1. Are you hearing but not listening? It can be difficult to sieve through the clutter of conversations. In between board meetings, catch-ups with line managers and informal chats to keep your finger on the pulse, a leader is constantly overwhelmed by conversation. However, it’s important to remember you can only get the best out of these conversations by truly listening.

Pay attention to what the other party is saying, regardless of whether it is important or not, not immediately relevant, or something you may not agree with it. Keeping an open mind and allowing yourself to see things from another perspective may help you see a problem or opportunity different point of view.

2. Are you learning from your mistakes? Everyone messes up once in a while – including leaders who think they’ve got it all figured out. As we’ve mentioned before, there is no harm in making mistakes at work as long as you’re taking away a valuable lesson.

A mistake made by a leader may be more detrimental than one made by someone further down the organisational chart – which makes it even more important that you’re able to turn it into a learning moment for yourself and your team.

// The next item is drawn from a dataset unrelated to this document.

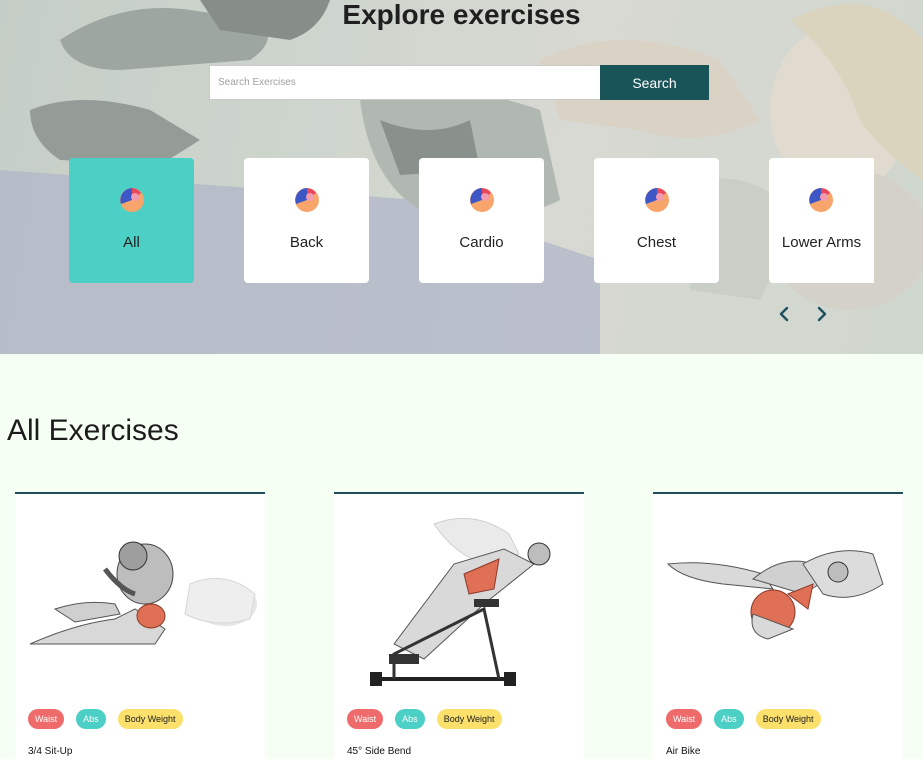 The width and height of the screenshot is (923, 759). I want to click on category-card-chest: Chest, so click(656, 220). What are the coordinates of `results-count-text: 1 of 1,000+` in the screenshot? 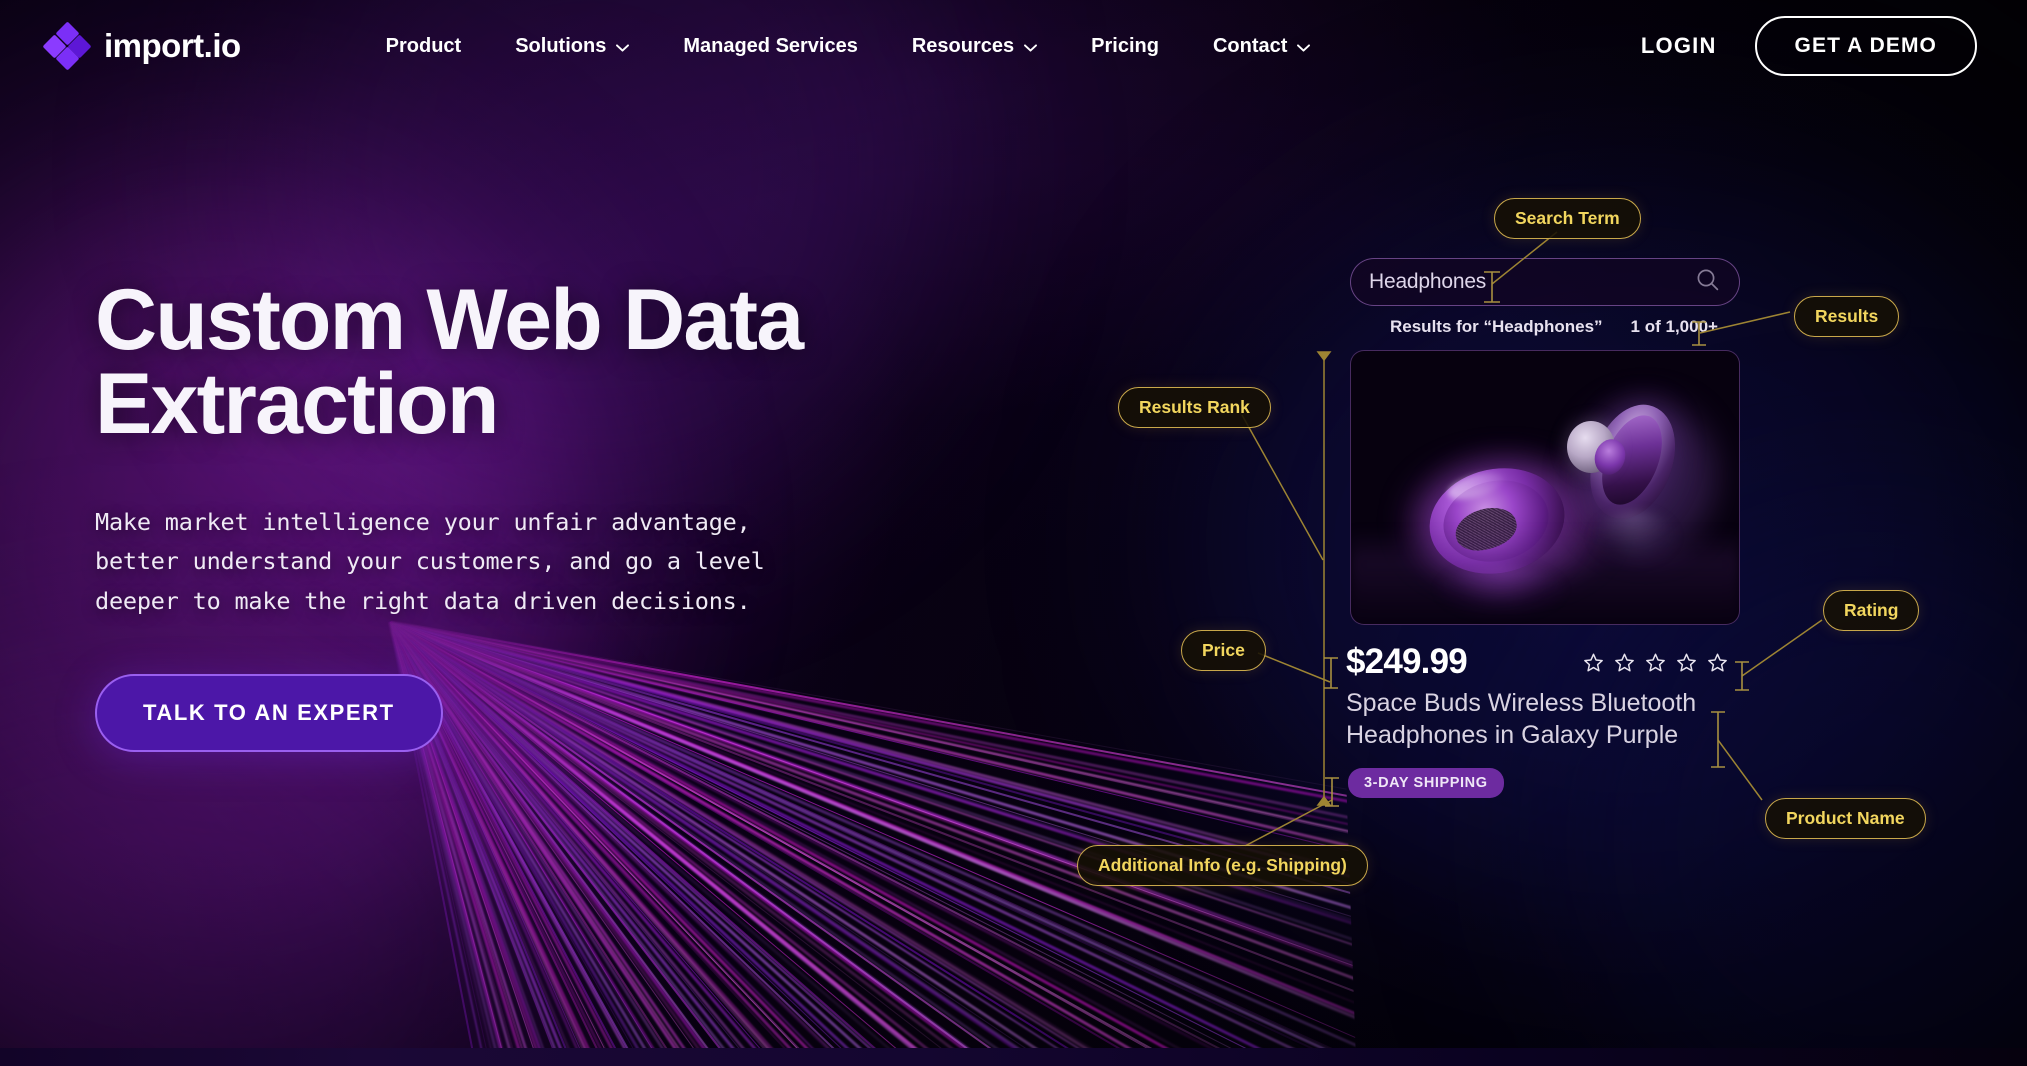 It's located at (1674, 326).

3. Are you being a good mentor? Knowledge is power, but holding onto information as a leverage to stay ahead may not be the best move.

As a leader, your role is more than just directing the company, it’s also about making sure you’ll leave the organisation in a better state than you found it.

4. Are you willing to do the work you’re delegating? Just because you’re in a position of power doesn’t make you too good to get your hands dirty. Not everyone is a hands-on leader, but if your staff know you will work at the grassroots with them when the going gets tough, loyalty and trust will become a non-issue.

5. Have certain teams or people run their course? It can be very difficult to admit a division or employee within the company is no longer a valuable asset, but making that call will free the organisation from dead weight.

Have conversations with your managers to find out if certain roles can be reassigned, freeing up valuable resources.

6. Is your time being spent in the best way possible? One of the luxuries of being a leader is the ability to dictate how you spend your time. However, making sure you are delegating and managing your time well can be tricky. Take time every week to reflect on how you can better match your time to your priorities.

Once you’ve figured that out, don’t be afraid to turn down meetings or spend time on tasks that may push you closer to your professional and personal goals.